The 8 Laws of PowerPoint Success

Category: career,executive learnings,speed the web,tech opinionjmacofearth @ 7:08 am

And speaking about decks… Oh the powerpoint presentation… Much maligned, much feared, much bored of our our skulls watching.

But… We've got to communicate. And often it is my "deck" that goes to my bosses' boss, the VP of something or other and my slides are left to sell or fail. All alone. No reality distortion possible. No influence of my energy, my excitement. And of course no feedback from the VP either. Occasionally I'll get a "she liked it." Most likely I'll learn nothing of the lofty discussions or the VP's expression of approval or boredom.

There are a couple fundamental things to remember when doing your deck that I have learned while building, tweaking and presenting a couple hundred powerpoint decks.

[Before I get into the tips, there is one memorable observation that has stuck with me ever since I heard it. One of my managers [my mentor] was talking about the importance of decks and she said, "If your slide doesn't make it to the VP deck that tells you something." POW! Sure does! And when none of your projects make it into your manager's quarterly summary presentation… Well, the word "toast" comes to mind. As it recently did for my entire team.]

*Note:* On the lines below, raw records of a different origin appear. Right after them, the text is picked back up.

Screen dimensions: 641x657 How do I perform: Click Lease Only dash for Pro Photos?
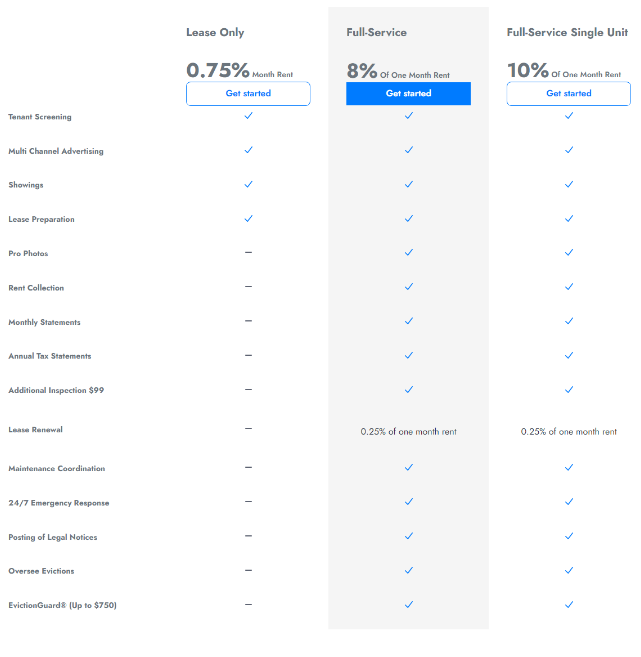pyautogui.click(x=248, y=252)
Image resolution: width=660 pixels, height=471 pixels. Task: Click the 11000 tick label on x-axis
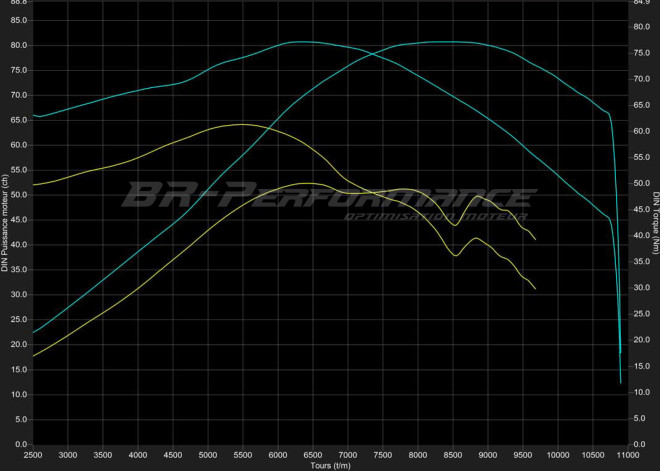pos(623,455)
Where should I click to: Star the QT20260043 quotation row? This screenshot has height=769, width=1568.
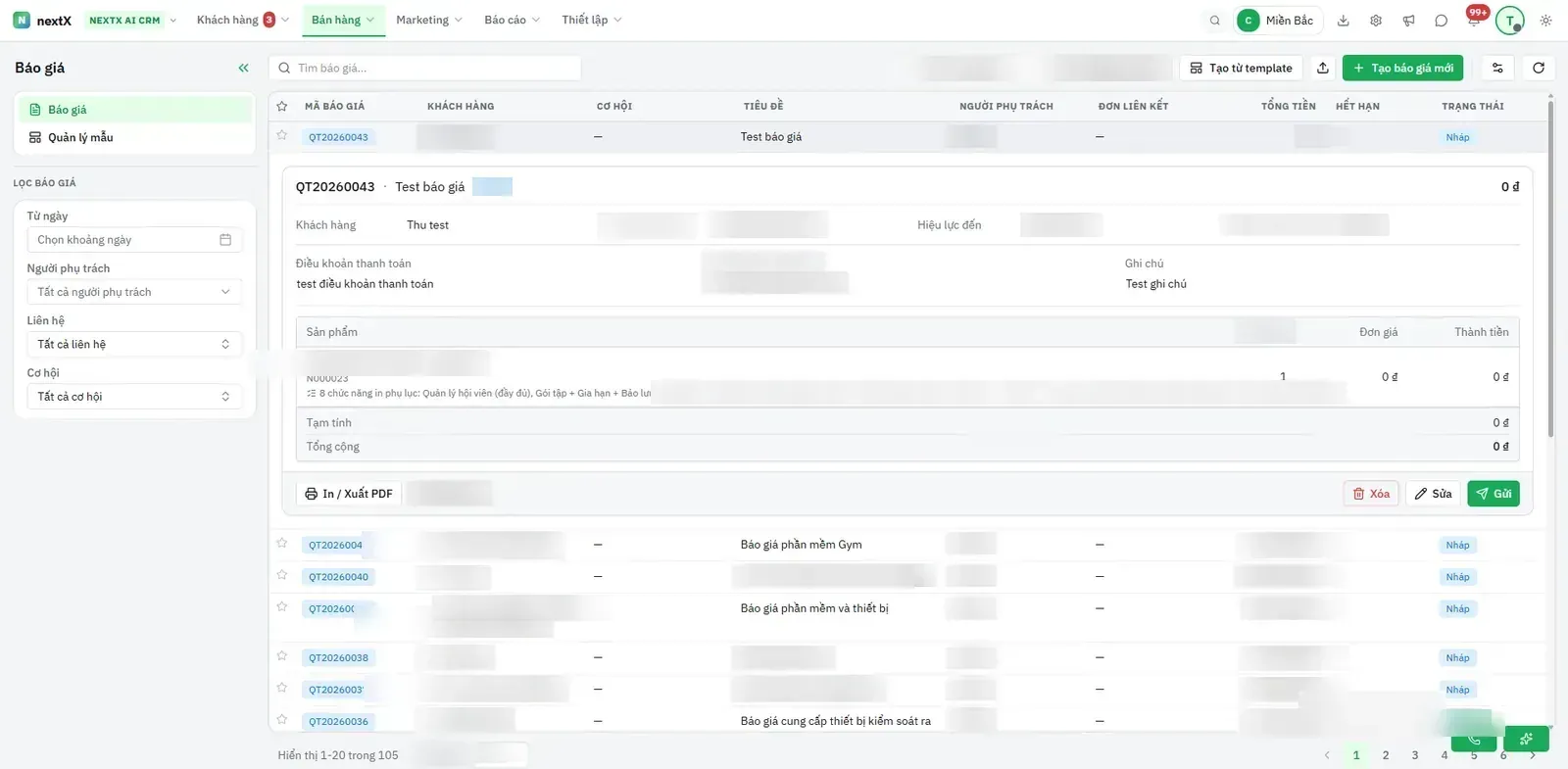tap(282, 135)

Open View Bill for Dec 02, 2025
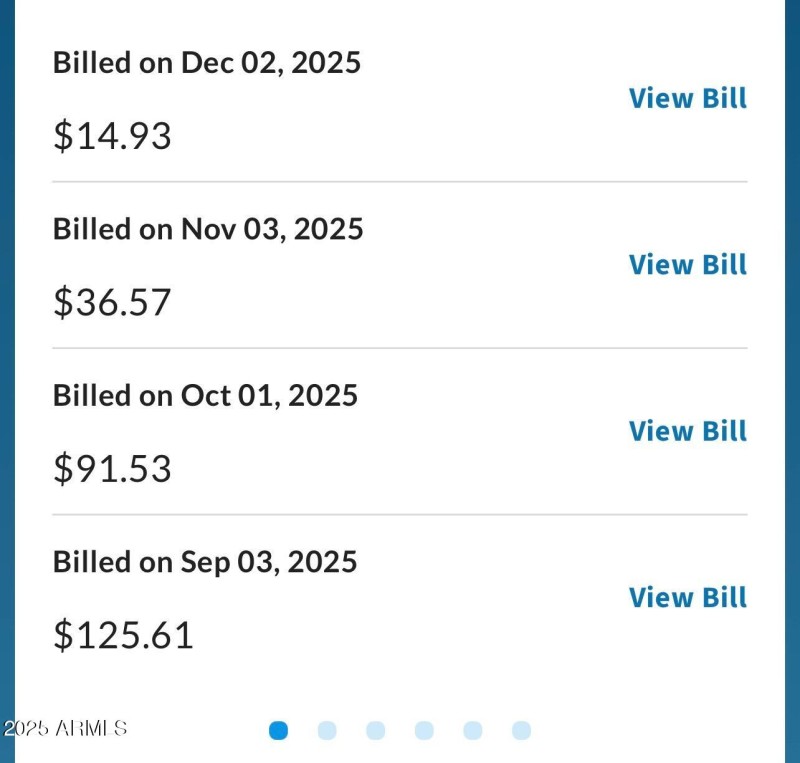(x=687, y=98)
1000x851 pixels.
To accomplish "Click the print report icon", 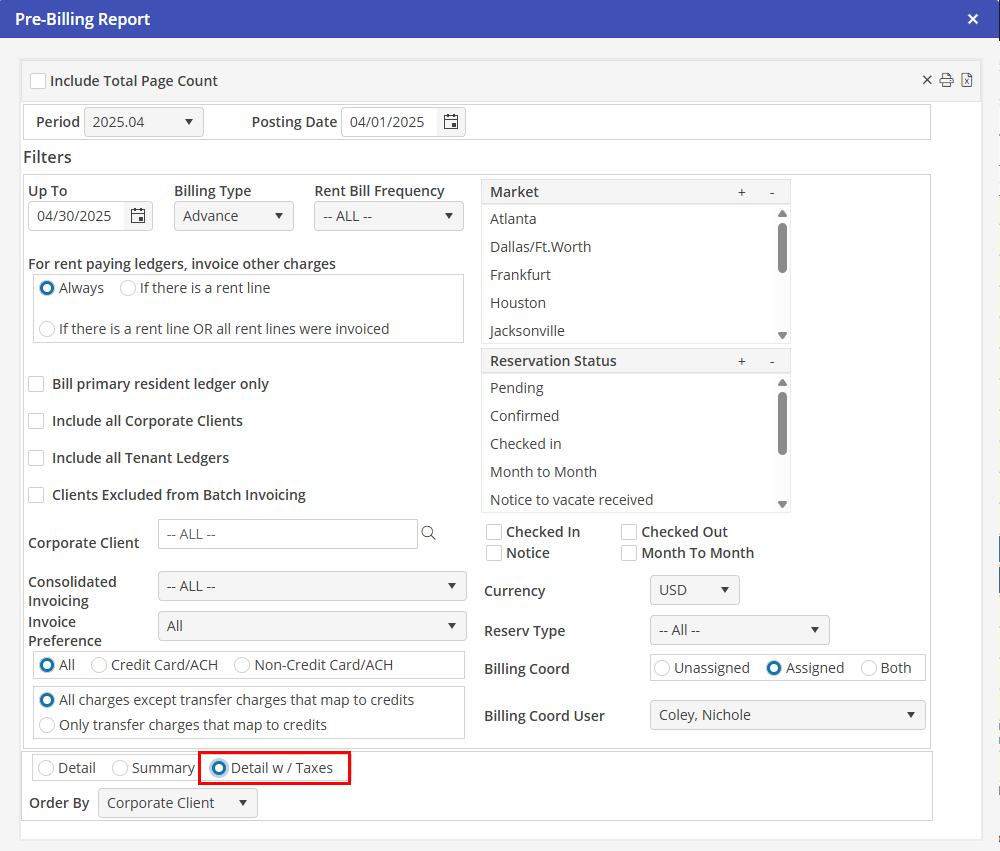I will (x=946, y=81).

Some of my ideas are not original, actually many of them are taken from studying the following folks. Guy Kawasaki, Edward Tufte, David Armano and are captured in many voices on the following blogs Presentation Zen, 37 Signals and Beyond Bullet Points. And this post The Good, Bad and Ugly of Powerpoint has great links to powerpoint expertise all over the place.

  1. Always have one killer slide [When you get to this slide it is okay to forget your pace and timing, if the discussion is successful this slide can provide you the illustration to make the close.]
  2. Keep the executive's time in mind and focus on their priorities [Usually they don't want to chat, they want the numbers/metrics, the facts to back them up, and the impact on their line of business, period!]
  3. Charts and graphs are pretty but distracting if not simple [If they don't support #2 delete them.]
  4. No more than 4 bullet points per page [Bullet point are your succinct ideas, if you are reading them they are too long and too many.]
  5. One typeface, no more than 2 (maybe 3) weights [Specifically: san-serif or serif, big in slide title, smaller in bullet points, and maybe smaller in sub-bullets, but reference #4 above before using sub-bullets.]
  6. No more than 10 slides [Unless you have all day with your audience you should spend the time presenting not reading your slides. If it IS an all day event then you can have 25 slides.]
  7. Executives like numbers and proof better than opinions [Never has this been more apparent than in my current position. When your audience is full of "experts" you may not have to prove the idea that advertisements within a social community are a risky option, but when the executive is demanding ROI on your community project, you will have to show your research.
  8. If you don't get a slide in the VP's deck you are toast [Any questions on this one?]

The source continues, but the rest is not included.